We want to work towards a world in which the alignment problem is a mainstream concern among ML researchers. An important part of this is popularizing alignment-related concepts within the ML community. Here's a few recent examples:

  • Reward hacking / misspecification (blog post)
  • Convergent instrumental goals (paper)
  • Objective robustness (paper)
  • Assistance (paper)

(I'm sure this list is missing many examples; let me know if there are any in particular I should include).
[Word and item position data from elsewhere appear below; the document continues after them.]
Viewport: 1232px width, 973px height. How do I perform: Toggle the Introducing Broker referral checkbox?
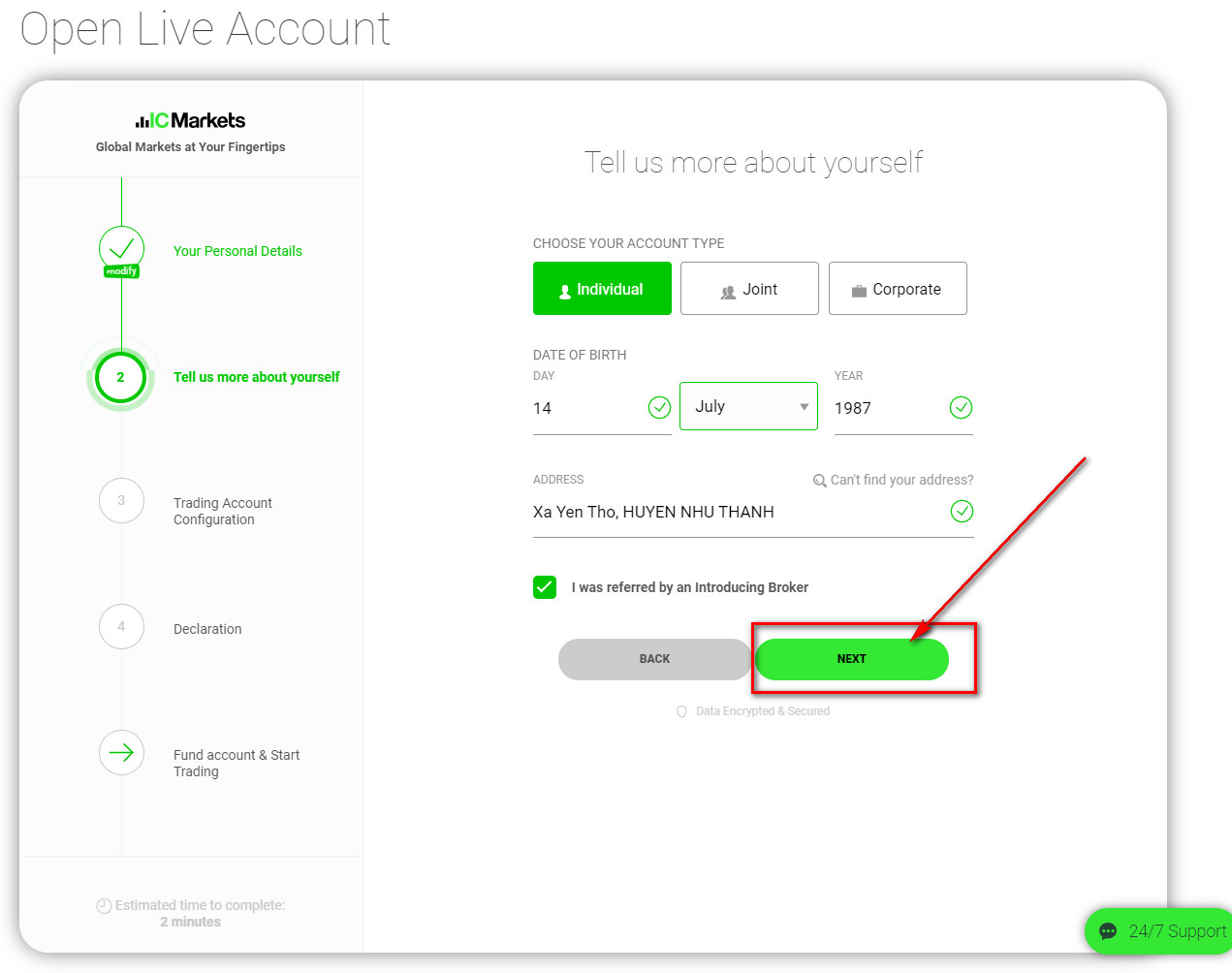(x=545, y=587)
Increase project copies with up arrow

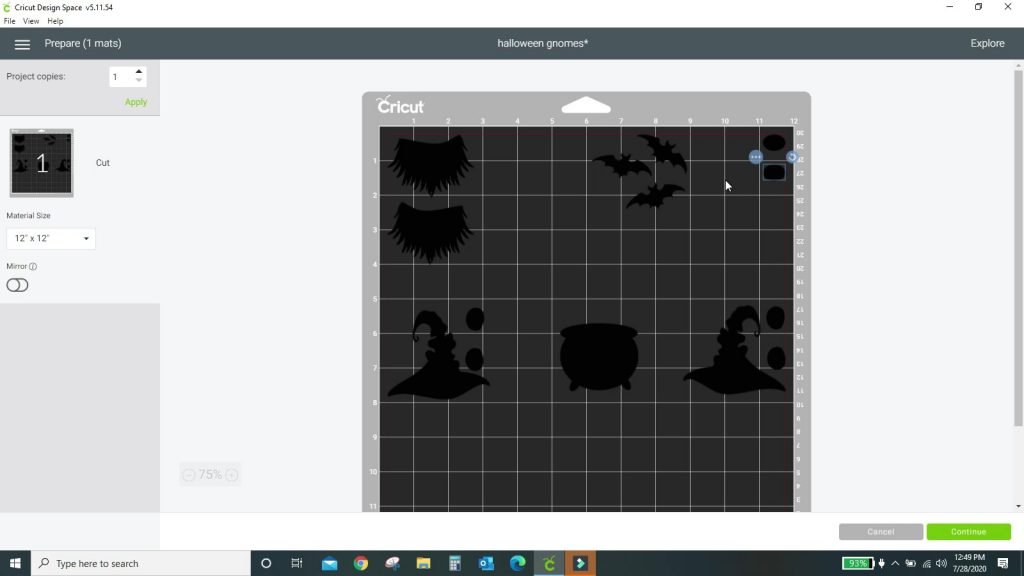(x=138, y=72)
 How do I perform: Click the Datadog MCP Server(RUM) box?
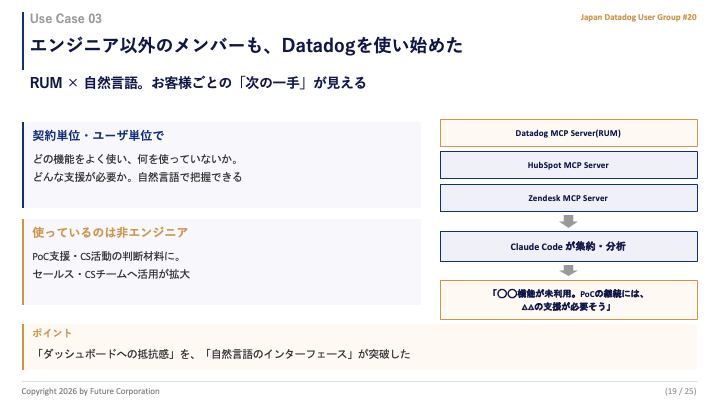click(568, 133)
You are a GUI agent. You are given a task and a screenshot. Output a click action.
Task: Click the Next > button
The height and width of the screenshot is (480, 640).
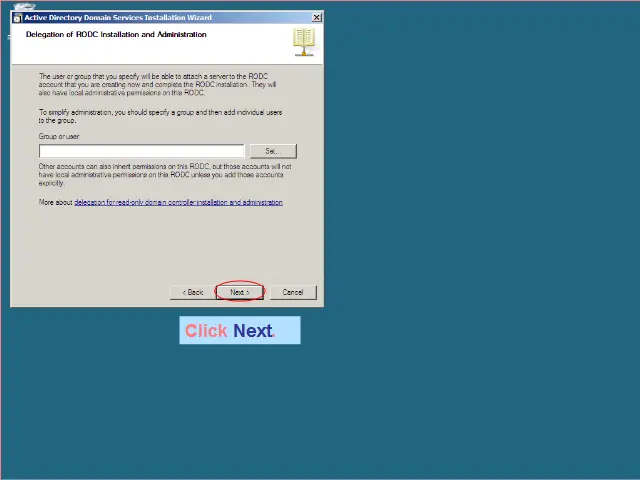pyautogui.click(x=239, y=292)
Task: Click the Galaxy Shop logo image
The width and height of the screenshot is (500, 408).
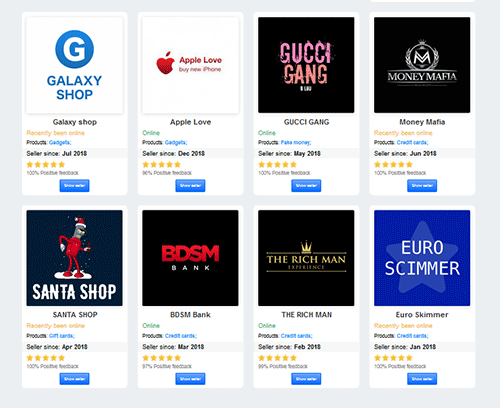Action: click(x=75, y=65)
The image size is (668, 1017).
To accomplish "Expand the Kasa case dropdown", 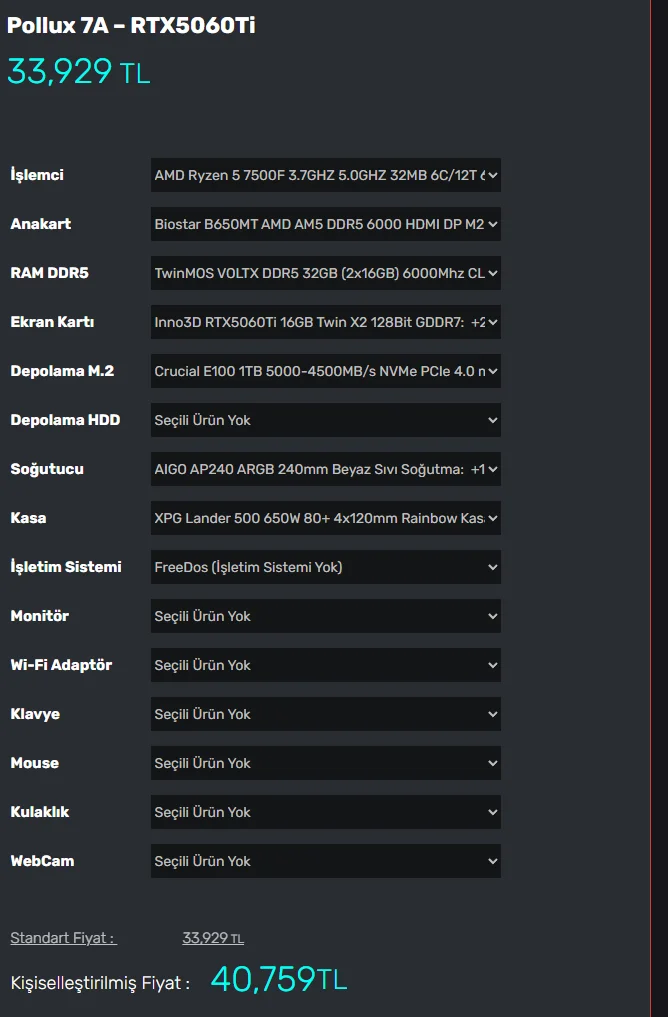I will (325, 518).
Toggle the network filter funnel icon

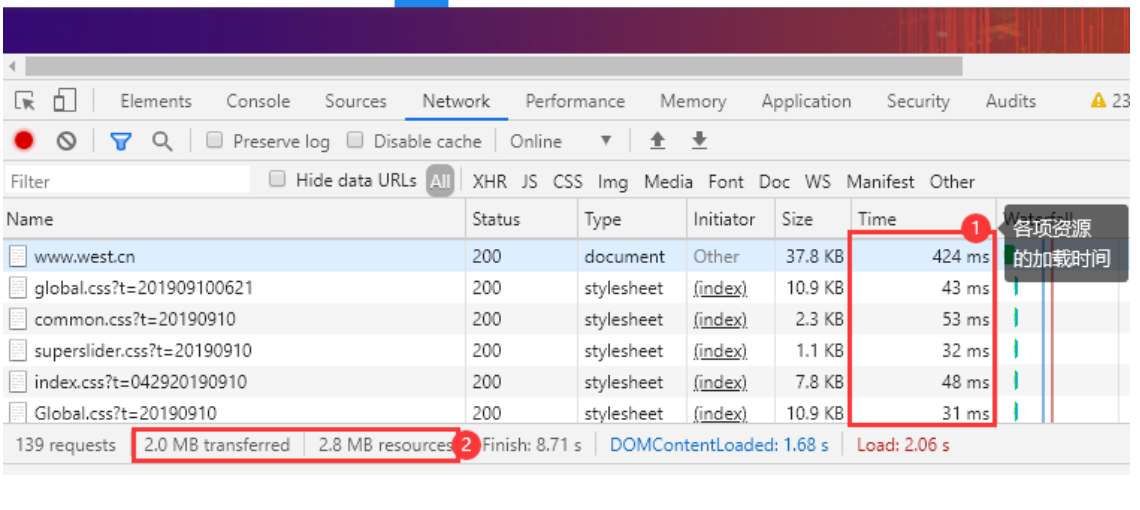pos(121,141)
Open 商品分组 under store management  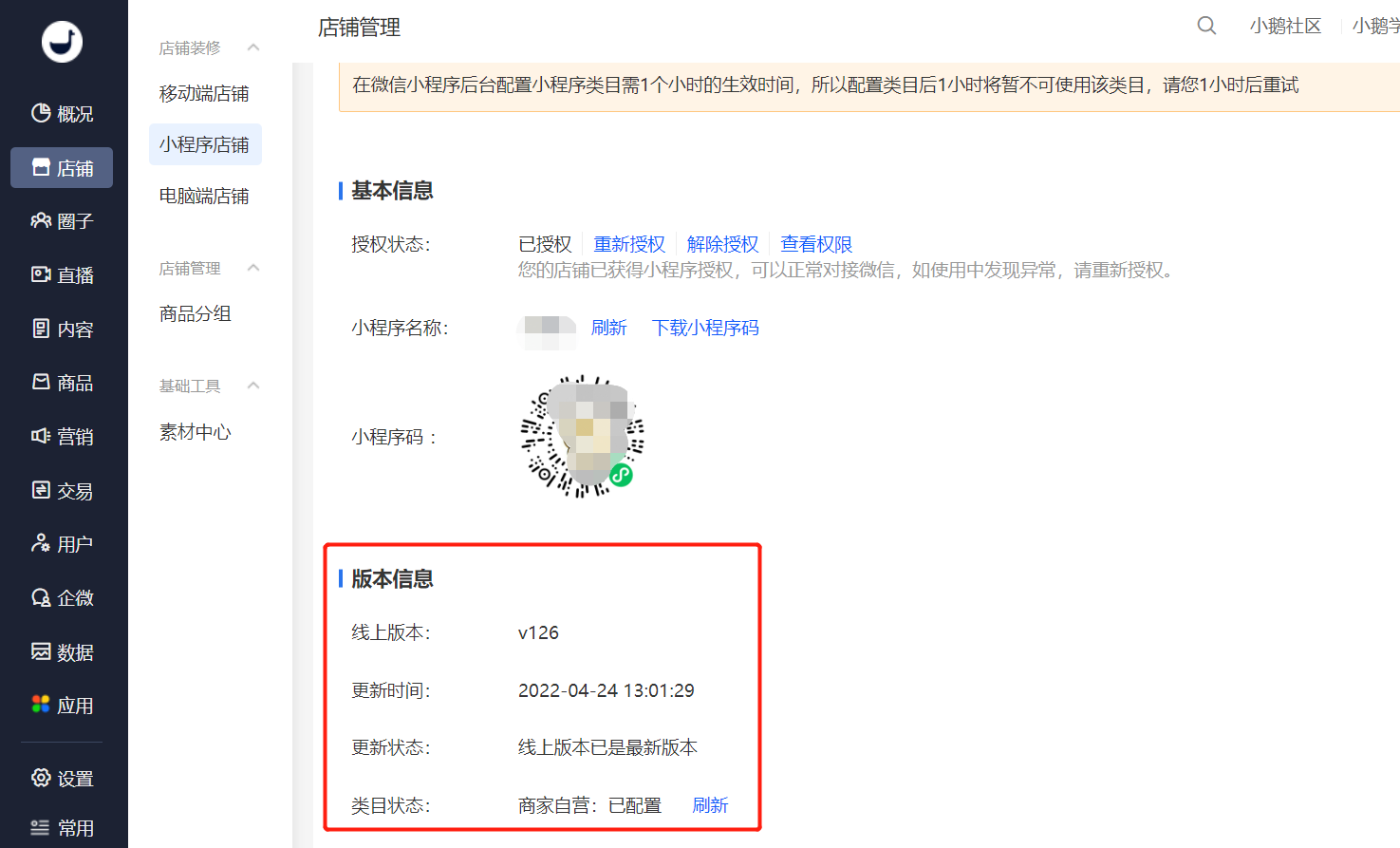pyautogui.click(x=196, y=313)
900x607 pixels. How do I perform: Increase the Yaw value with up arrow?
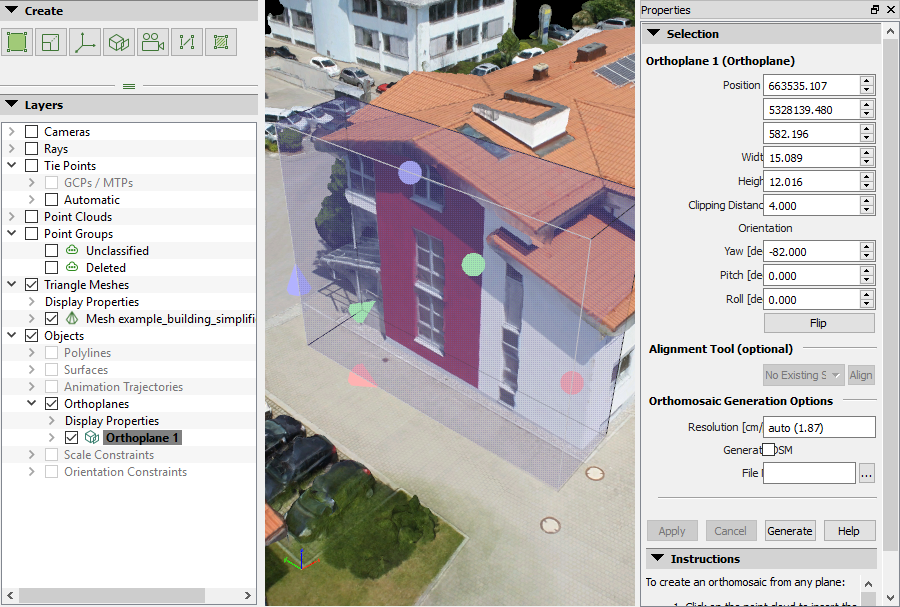[866, 247]
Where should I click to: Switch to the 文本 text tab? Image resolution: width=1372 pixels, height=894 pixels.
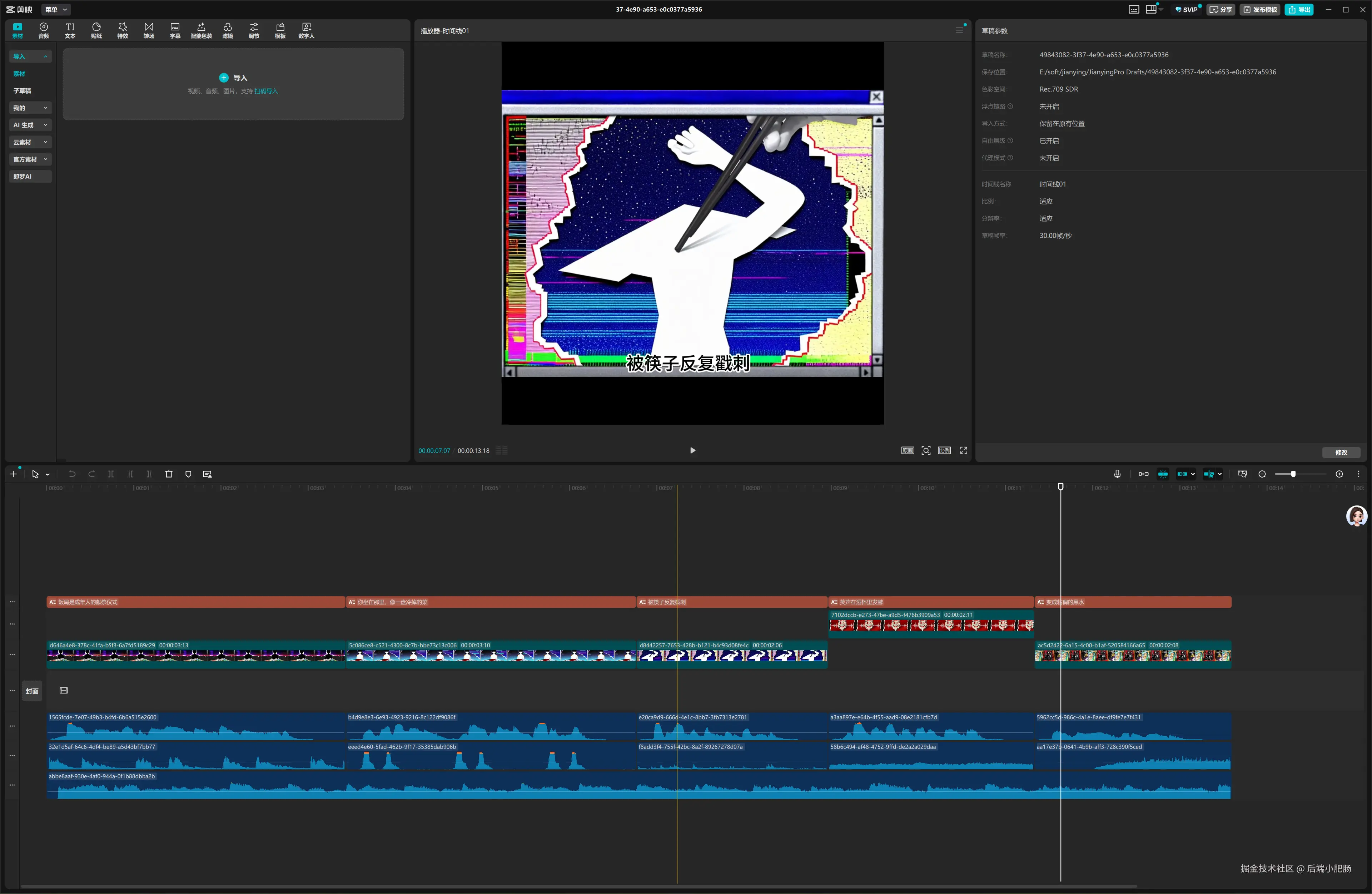pyautogui.click(x=70, y=31)
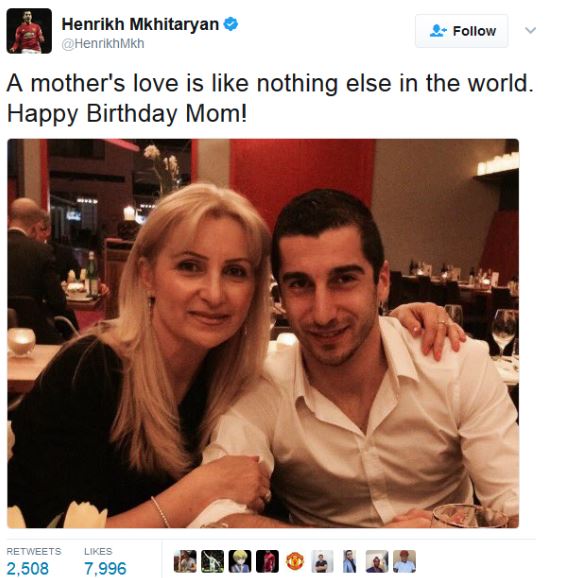Open liker avatar with arms crossed in black shirt
This screenshot has width=565, height=578.
[x=322, y=561]
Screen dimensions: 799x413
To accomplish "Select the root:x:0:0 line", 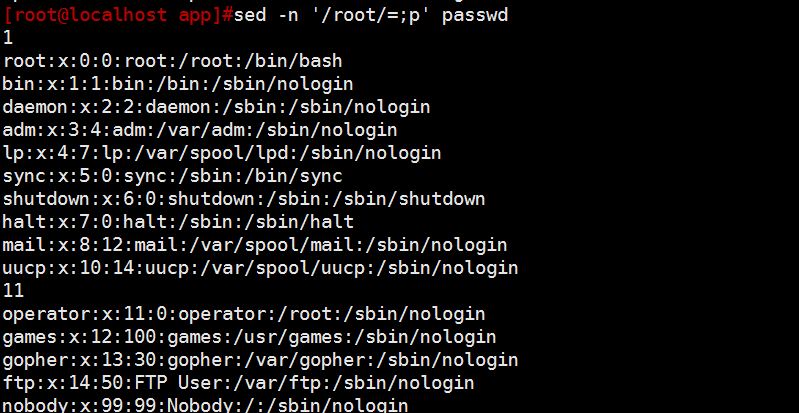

Meanwhile, there are many other things that alignment researchers have been thinking about that are not well known within the ML community. Which concepts would you most want to be more widely known / understood?

New Answer
New Comment

4 Answers sorted by

This is kind of vague, but I have this sense that almost everybody doing RL and related research takes the notion of "agent" for granted, as if it's some metaphysical primitive*, as opposed to being a (very) leaky abstraction that exists in the world models of humans. But I don't think the average alignment researcher has much better intuitions about agency, either, to be honest, even though some spend time thinking about things like embedded agency. It's hard to think meaningfully about the illusoriness of the Cartesian boundary when you still live 99% of your life and think 99% of your thoughts as if you were a Cartesian agent, fully "in control" of your choices, thoughts, and actions.

(*Not that "agent" couldn't, in fact, be a metaphysical primitive, just that such "agents" are hardly "agents" in the way most people consider humans to "be agents" [and, equally importantly, other things, like thermostats and quarks, to "not be agents"].)

Inner vs. outer alignment, mesa-optimizers

Saints vs. Schemers vs. Sycophants as different kinds of trained models / policies we might get. (I'm drawing from Ajeya's post here).

There are more academic-sounding terms for these concepts too, I forget where, probably in Paul's posts about "the intended model" vs. "the instrumental policy" and stuff like that.

Human values exist within human-scale models of the world.